### What is expected:
Which lines in the items below contain the string "should", matching case? Gather and copy out every such line.

### Input data:
-*-

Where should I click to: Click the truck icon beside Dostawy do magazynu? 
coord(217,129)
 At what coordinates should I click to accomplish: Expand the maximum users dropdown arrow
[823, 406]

-*-

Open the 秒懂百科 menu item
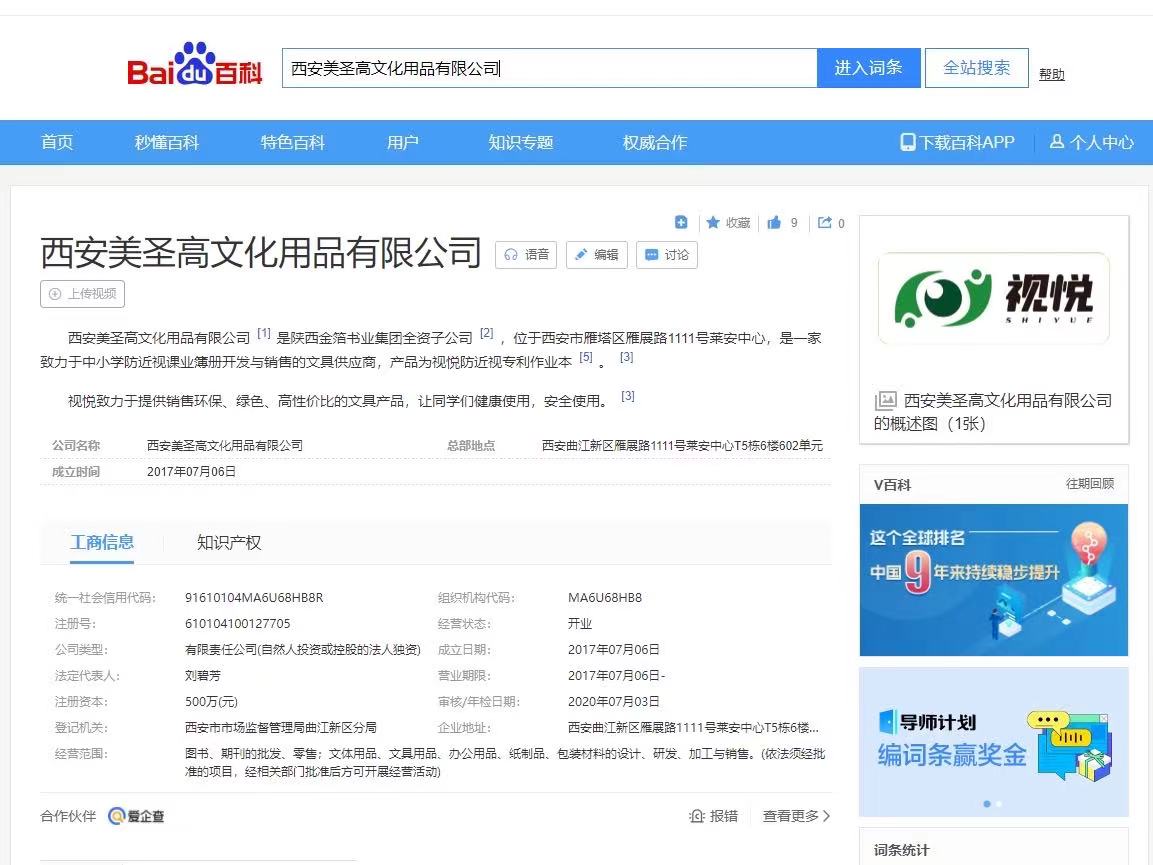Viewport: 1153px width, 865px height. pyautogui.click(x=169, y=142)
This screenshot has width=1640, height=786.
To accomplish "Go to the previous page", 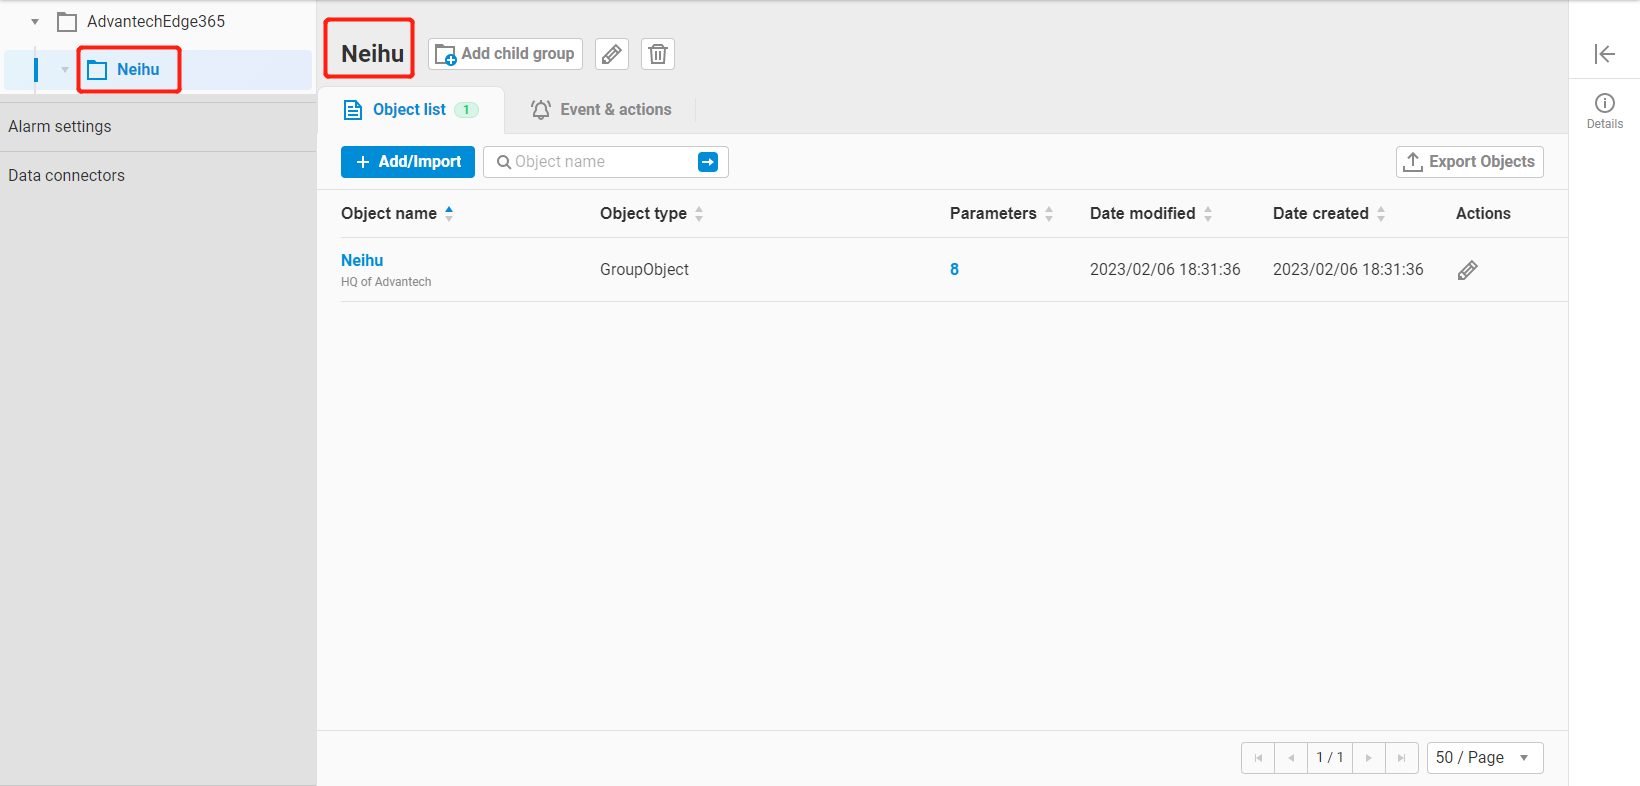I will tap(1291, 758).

-*-

### Written reply:
Where should I click to: Click the truck icon beside Dostawy do magazynu? 
 At what coordinates should I click to accomplish: Expand the maximum users dropdown arrow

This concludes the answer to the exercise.